**TEXTE FOURNI**
= = =

# Disque dur externe ne s'affichant pas sur le bureau



## Tixu (13 Août 2012)

Bonjour à tous,

Voici, en quelques mots, le problème que je rencontre :

Hier, j'ai connecté un disque dur externe à mon Mac afin de libérer de l'espace sur mon disque dur interne. L'opération s'est déroulée sans problème particulier et une fois la copie des fichiers terminée, j'ai éjecté mon dd externe.

Ce matin, je reconnecte ce dernier mais cette fois, *il n'apparaît plus sur le bureau.*

Avant de publier ce post, j'ai regardé ce qui avait été répondu aux personnes ayant connu ce type de déconvenue mais je n'ai pas trouvé de réponse satisfaisante.

Quelques précisions :
- mon iMac est sous OS X Lion 10.7.4
- le dd externe est un Seagate GoFlex 1 To, auto-alimenté et relié par port USB (je l'utilise également sur PC)
- le dd externe *apparaît bien dans l'utilitaire de disque* mais en grisé !

En sélectionnant cette ligne grisée et en cliquant sur Monter, j'obtiens un message d'erreur disant : "Echec du montage. Impossible de monter le disque blablabla. Essayez de la réparer avec Utilitaire de disque puis réessayez de le monter".

Chose que j'ai faite à partir de l'onglet SOS. Après toutes les vérifications, l'utilitaire dit "Le volume FreeAgent GoFlex Drive semble être en bon état. Réparation du volume terminée. Mise à jour des partitions de prise en charge du démarrage pour le volume, comme requis".

Mais le dd n'apparaît toujours pas sur le bureau, y compris en le débranchant/rebranchant, y compris en redémarrant le Mac plusieurs fois. Rien n'à faire... 

Ah oui ! Je précise aussi que j'ai vérifié dans les Préférences du Finder, et que les cases Disques Durs et Disques externes sont bien cochées dans les préférences d'affichage.

Voilà, si quelqu'un a un début de commencement de réponse, je suis preneur !

Merci de m'avoir lu jusqu'au bout 
Bonne journée !

= = =

**EXTRAITS DE DONNÉES**
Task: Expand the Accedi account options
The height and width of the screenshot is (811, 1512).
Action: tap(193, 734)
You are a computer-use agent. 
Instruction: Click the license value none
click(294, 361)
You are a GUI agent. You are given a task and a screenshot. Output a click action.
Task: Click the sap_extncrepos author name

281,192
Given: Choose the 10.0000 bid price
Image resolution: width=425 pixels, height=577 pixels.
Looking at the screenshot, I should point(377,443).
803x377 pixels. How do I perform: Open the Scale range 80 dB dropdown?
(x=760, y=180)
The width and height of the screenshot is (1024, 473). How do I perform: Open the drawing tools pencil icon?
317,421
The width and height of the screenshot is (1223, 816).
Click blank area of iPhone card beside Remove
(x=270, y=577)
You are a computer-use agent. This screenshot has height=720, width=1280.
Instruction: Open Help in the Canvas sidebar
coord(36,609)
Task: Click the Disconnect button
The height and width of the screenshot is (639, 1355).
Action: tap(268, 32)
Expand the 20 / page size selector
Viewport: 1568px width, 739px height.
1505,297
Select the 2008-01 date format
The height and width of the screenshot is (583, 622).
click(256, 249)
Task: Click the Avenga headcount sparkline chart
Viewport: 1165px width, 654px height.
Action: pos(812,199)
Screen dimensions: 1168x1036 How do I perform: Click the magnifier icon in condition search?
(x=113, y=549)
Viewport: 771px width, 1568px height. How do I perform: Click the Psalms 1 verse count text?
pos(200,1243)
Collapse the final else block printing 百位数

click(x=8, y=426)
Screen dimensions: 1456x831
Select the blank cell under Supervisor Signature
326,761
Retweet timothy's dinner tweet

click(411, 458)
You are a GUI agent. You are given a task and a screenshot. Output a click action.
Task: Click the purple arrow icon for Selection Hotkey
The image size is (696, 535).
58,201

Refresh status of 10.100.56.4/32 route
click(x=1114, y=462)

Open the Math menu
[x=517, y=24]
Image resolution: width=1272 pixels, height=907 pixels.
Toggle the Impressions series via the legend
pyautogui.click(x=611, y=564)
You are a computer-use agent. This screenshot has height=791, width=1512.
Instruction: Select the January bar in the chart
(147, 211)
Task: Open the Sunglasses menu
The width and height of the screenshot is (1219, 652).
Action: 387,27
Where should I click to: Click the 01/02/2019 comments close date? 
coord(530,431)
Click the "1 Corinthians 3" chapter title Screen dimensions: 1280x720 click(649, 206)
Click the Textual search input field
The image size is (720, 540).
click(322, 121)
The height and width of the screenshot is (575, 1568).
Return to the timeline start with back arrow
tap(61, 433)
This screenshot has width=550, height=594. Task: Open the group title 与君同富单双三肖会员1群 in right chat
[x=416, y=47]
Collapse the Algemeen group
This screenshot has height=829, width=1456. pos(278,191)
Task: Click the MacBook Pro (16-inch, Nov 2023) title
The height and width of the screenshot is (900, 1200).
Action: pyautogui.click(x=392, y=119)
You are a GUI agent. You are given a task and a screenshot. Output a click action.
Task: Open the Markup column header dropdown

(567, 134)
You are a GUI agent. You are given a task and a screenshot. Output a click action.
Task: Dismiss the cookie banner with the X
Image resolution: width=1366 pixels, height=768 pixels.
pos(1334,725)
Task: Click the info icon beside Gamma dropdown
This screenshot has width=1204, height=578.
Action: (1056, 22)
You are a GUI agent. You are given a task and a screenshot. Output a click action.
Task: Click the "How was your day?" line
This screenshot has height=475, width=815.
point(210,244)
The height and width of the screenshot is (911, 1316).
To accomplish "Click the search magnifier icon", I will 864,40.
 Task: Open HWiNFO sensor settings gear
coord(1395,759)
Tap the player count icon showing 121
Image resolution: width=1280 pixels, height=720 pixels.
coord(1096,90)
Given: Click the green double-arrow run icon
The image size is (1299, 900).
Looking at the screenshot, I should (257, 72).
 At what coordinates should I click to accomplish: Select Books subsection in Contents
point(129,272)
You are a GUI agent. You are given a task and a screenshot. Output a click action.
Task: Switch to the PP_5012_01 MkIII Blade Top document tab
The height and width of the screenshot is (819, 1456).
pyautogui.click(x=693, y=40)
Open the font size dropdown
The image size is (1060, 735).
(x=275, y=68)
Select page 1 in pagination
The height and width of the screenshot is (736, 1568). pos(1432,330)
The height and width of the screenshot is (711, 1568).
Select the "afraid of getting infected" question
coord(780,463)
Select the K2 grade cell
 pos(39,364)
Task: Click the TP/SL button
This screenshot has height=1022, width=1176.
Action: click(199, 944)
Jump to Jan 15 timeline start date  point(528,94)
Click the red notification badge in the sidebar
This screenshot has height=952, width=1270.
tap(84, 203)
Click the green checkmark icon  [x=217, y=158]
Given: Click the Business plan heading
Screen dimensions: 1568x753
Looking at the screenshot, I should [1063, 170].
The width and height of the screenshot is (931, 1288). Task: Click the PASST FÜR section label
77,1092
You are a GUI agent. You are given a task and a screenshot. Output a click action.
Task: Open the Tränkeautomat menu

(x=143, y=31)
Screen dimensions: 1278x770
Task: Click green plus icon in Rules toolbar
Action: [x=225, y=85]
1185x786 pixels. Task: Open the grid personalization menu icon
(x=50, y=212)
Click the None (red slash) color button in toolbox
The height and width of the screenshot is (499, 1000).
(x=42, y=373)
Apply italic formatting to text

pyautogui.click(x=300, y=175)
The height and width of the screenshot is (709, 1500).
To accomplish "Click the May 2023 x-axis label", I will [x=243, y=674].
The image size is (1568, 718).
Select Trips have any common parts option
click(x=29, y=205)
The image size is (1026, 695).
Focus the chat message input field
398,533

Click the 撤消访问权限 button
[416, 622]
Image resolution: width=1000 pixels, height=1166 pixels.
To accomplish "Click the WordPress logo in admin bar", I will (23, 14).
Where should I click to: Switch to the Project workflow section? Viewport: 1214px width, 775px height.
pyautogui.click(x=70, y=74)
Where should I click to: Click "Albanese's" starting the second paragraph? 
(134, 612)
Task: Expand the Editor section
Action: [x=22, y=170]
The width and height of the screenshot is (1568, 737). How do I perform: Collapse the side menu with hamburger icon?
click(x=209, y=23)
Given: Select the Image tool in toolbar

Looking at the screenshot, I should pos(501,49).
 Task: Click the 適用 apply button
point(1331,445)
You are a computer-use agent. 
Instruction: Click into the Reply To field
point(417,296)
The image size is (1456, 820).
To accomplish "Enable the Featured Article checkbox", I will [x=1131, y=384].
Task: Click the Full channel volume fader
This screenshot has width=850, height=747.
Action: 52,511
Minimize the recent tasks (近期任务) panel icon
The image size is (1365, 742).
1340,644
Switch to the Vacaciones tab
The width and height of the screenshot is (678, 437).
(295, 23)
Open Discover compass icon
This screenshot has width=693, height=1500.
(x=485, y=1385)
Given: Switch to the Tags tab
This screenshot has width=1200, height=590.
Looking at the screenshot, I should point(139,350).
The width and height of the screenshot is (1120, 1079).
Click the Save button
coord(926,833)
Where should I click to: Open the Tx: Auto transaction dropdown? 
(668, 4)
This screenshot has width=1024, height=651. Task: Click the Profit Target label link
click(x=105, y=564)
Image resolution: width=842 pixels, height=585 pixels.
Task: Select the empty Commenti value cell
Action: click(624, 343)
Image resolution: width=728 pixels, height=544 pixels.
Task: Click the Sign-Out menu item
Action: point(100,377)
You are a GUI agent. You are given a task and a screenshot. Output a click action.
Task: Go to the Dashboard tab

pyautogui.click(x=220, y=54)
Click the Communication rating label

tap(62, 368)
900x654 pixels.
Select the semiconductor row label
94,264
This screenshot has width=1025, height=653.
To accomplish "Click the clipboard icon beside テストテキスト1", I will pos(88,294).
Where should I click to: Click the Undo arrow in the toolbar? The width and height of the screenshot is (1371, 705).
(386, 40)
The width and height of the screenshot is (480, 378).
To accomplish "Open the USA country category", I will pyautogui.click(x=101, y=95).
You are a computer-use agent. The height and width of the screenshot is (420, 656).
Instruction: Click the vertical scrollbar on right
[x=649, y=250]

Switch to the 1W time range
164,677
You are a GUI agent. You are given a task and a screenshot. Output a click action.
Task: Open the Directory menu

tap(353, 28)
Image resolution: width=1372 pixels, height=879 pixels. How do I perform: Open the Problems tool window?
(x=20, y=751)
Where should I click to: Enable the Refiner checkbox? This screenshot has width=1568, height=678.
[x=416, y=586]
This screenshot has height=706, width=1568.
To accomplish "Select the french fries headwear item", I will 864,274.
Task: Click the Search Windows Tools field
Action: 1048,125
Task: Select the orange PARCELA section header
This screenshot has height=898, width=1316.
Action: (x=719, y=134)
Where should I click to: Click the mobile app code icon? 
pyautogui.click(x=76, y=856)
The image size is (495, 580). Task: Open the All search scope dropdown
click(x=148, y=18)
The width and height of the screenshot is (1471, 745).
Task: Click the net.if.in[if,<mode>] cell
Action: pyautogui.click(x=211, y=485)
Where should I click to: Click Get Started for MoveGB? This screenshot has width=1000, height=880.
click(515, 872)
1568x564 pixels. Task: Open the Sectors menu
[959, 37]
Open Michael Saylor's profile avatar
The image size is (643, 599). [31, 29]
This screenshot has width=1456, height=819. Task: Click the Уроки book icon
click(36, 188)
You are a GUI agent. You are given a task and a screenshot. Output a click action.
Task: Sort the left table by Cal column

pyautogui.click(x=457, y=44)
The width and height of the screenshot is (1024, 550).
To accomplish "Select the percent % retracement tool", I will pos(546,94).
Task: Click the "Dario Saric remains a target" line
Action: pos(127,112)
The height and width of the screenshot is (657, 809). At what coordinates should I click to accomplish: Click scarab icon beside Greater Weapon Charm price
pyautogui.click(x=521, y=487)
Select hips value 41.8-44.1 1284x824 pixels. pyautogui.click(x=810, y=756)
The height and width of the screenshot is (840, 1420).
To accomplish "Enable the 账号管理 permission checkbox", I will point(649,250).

= = =

**CONSIGNES**
**1)** Présentez sous forme de liste le paragraphe du message sur le disque dur externe qui commence par « Hier, j'ai connecté », en gardant ses faits principaux.
**2)** Recopiez, dans le message sur le disque dur externe, la partie qui s'ouvre sur les mots contenant "Ah oui ! Je" et se ferme sur "Bonne journée !".

**RÉPONSES PAR CONSIGNE**
**1)**
- Connexion, hier, d'un disque dur externe au Mac
- But : libérer de l'espace sur le disque dur interne
- Copie des fichiers effectuée sans problème particulier
- Éjection du disque externe une fois la copie terminée

**2)**
Ah oui ! Je précise aussi que j'ai vérifié dans les Préférences du Finder, et que les cases Disques Durs et Disques externes sont bien cochées dans les préférences d'affichage.

Voilà, si quelqu'un a un début de commencement de réponse, je suis preneur !

Merci de m'avoir lu jusqu'au bout 
Bonne journée !